# Required work
Below is a listing. Set down exactly the lines from the one containing "The image size is (656, 440)." through the one containing "Select the CRM", both ends included, and leave out the rest.

# Data listing
────
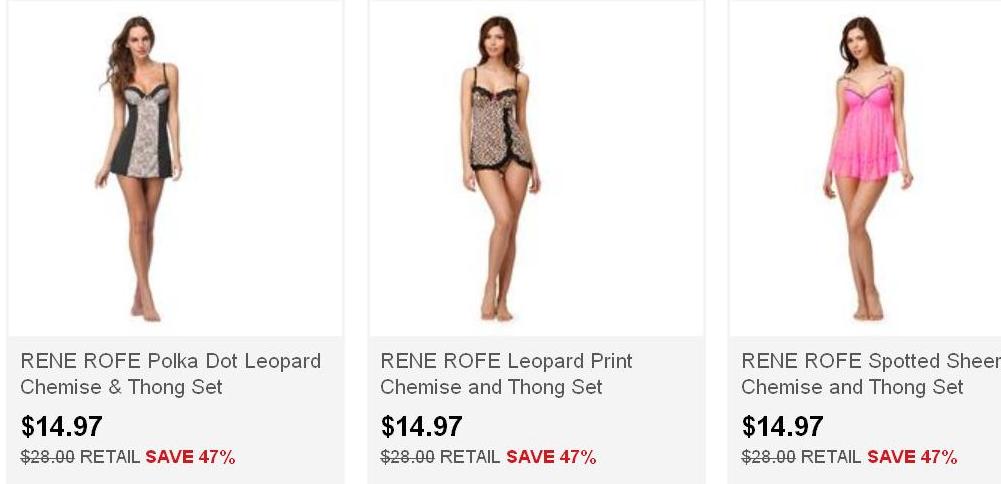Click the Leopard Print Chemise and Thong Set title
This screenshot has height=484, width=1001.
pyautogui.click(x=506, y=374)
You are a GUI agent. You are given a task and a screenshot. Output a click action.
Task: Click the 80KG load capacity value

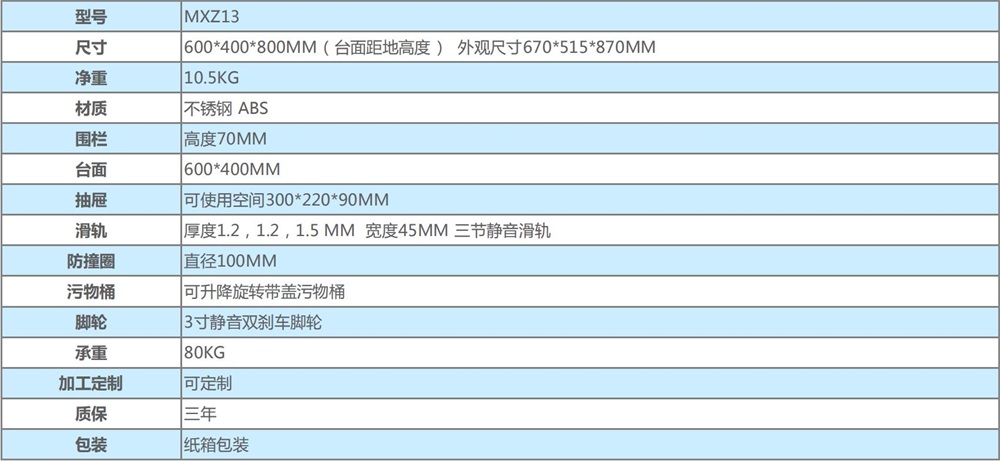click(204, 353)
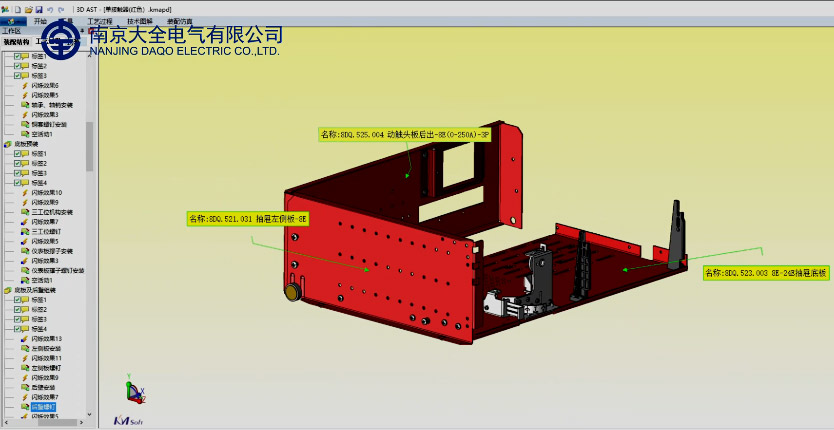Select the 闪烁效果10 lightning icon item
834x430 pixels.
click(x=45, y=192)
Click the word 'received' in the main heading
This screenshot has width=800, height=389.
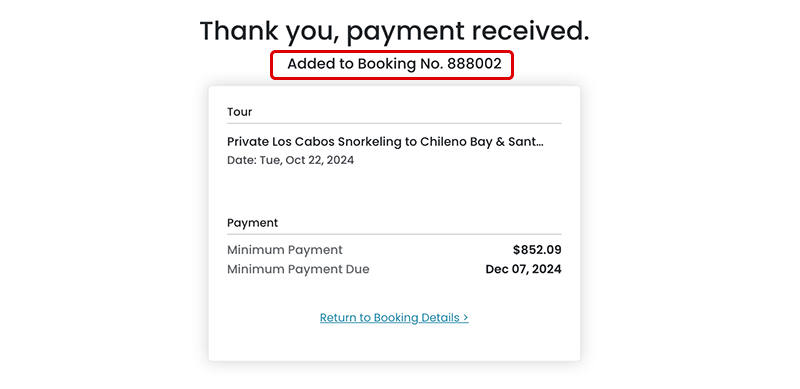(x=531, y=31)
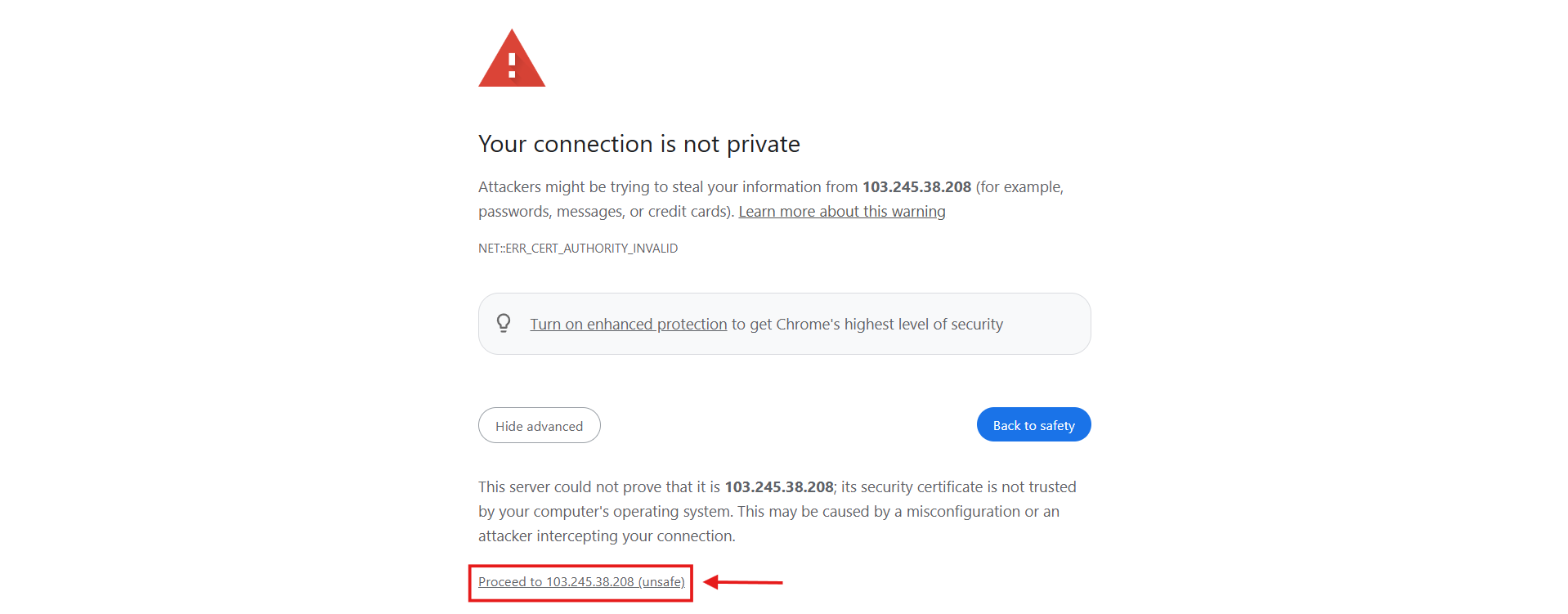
────
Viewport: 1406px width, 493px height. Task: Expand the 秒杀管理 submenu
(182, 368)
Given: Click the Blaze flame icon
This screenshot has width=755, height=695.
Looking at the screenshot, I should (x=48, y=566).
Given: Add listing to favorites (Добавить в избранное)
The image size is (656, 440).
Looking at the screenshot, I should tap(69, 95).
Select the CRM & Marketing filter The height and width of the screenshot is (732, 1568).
────
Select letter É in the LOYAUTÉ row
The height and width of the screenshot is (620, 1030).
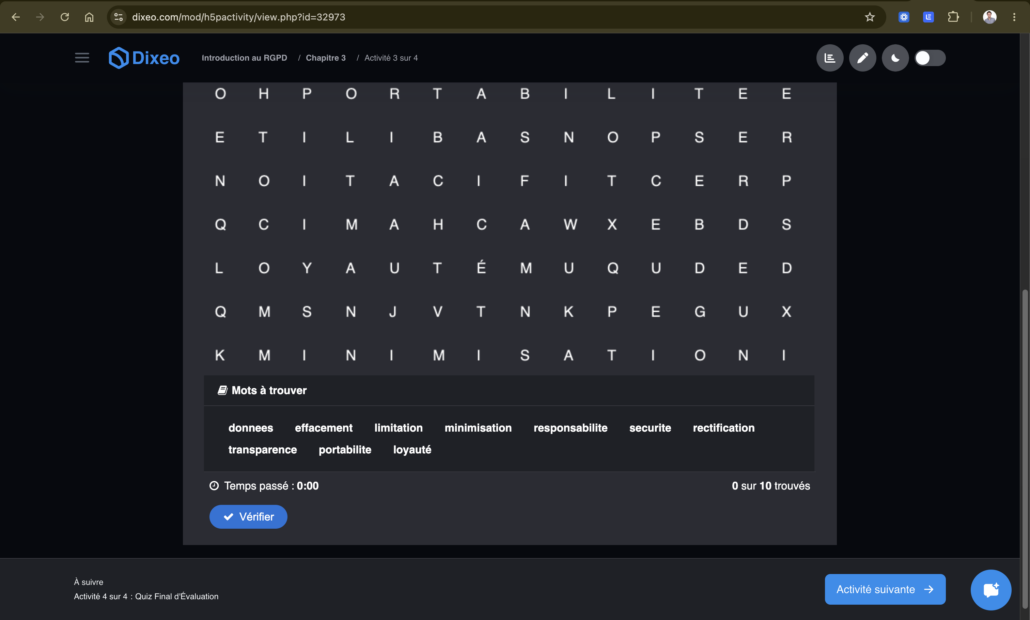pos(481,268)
────
# Exercise solution
The image size is (656, 440).
Looking at the screenshot, I should tap(69, 95).
Select the CRM & Marketing filter The height and width of the screenshot is (732, 1568).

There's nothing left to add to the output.